Does she sound uncaring? Will the child’s very existence disqualify Anu from entering the convent?
Imaculata drops her gaze and closes her eyes. The pause in conversation grows from semibreve to breve. Anu begins praying too, to Lord Jesus and all the gods. Because what can Anu do if Imaculata refuses to take her in?
Imaculata opens her eyes. Anxiety ripples through Anu.

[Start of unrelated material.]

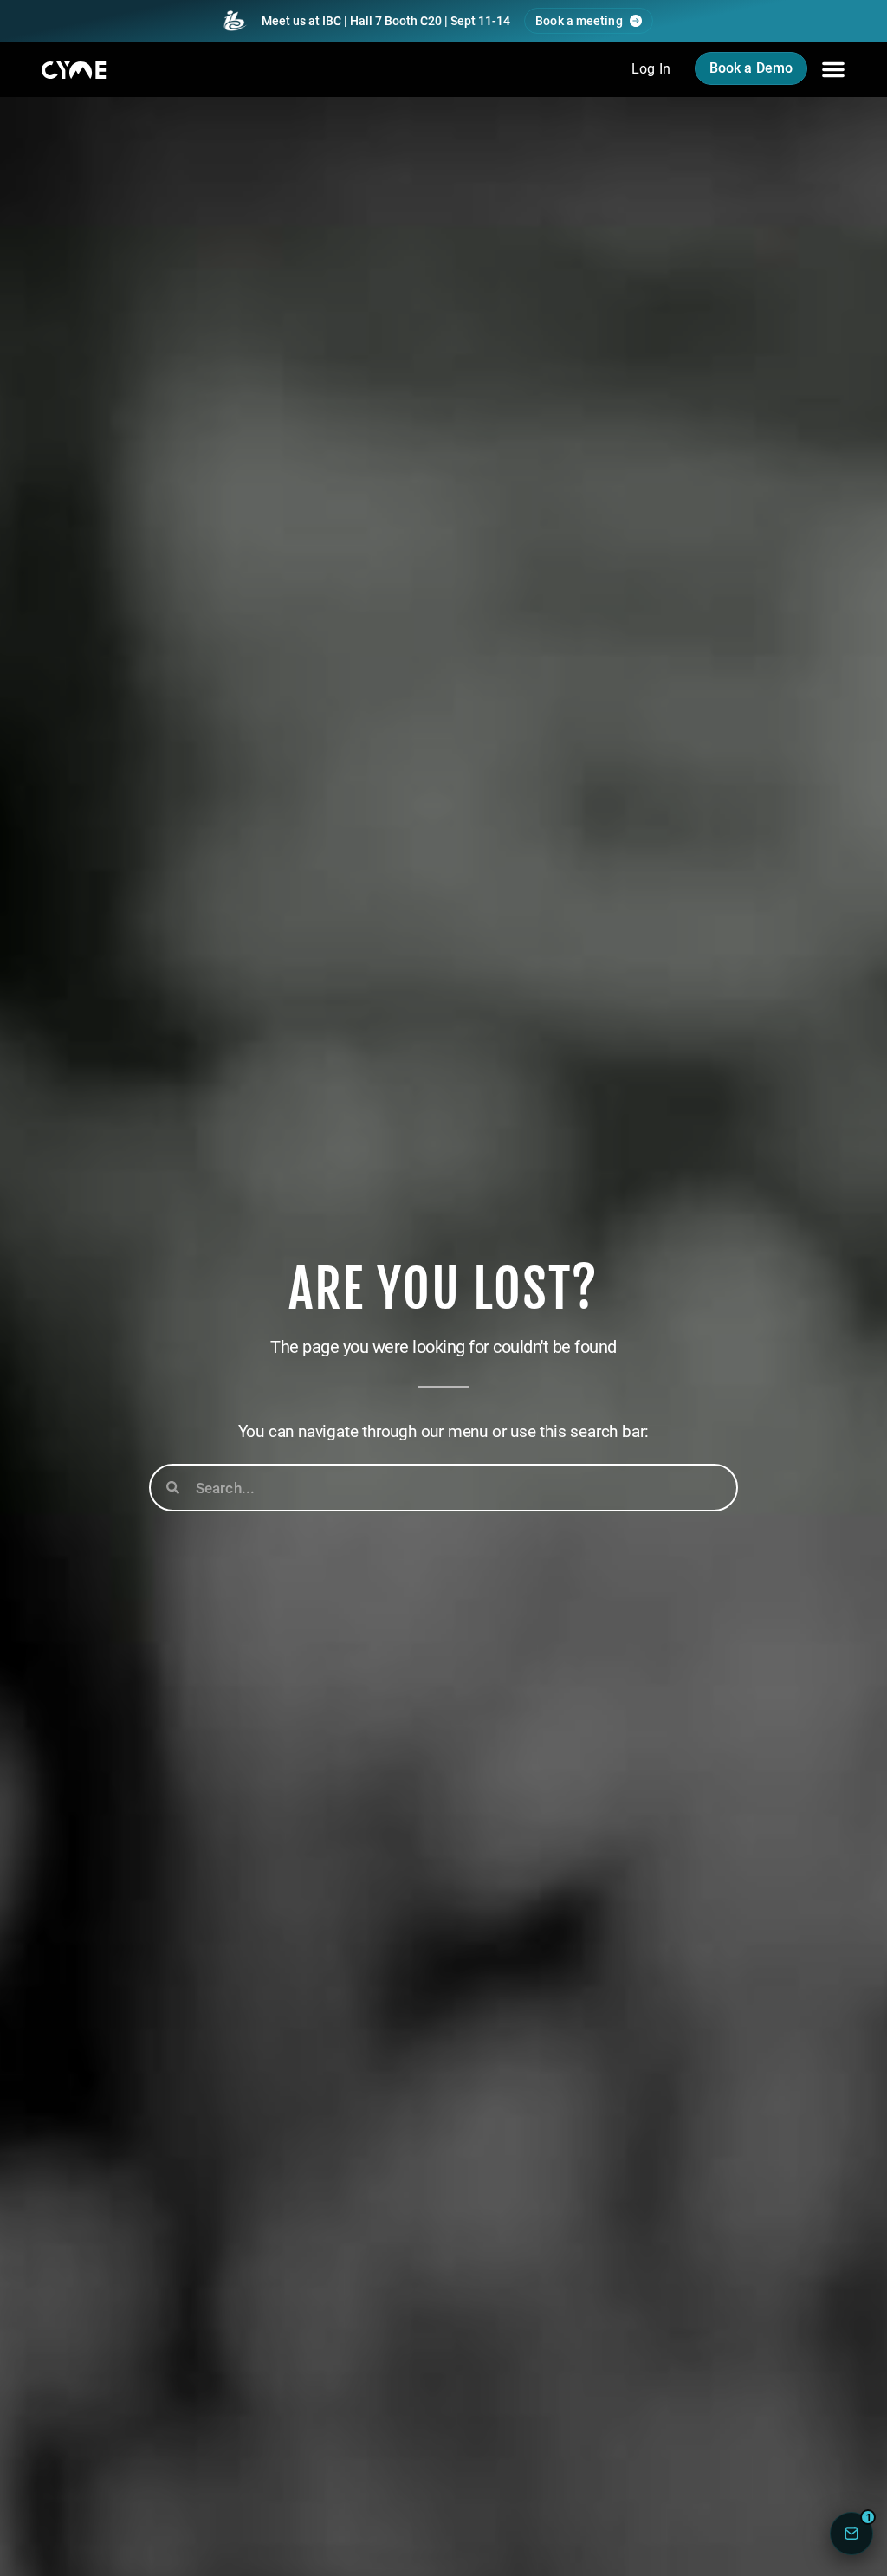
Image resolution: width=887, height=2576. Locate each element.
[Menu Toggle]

“God answers prayers in ways we least expect,” says Imaculata. “Rano will be good for the child. I always liked her. Perhaps your daughter will be good for her as well. I like that children belong to all relations here, not only their parents. We were twelve, and my dear departed mother could have used a bit of co-mothering.”
She puts on her glasses, writes on a notepad, then looks up. “Father Pashan has also requested a dispensation from the Bishop of Delhi for the virginity issue related to your candidacy. These days, I’m sure that won’t be a problem—some of our most dedicated nuns enter our order after raising families. It’s rare in India, though.” She clears her throat and gazes at a spot above Anu’s head.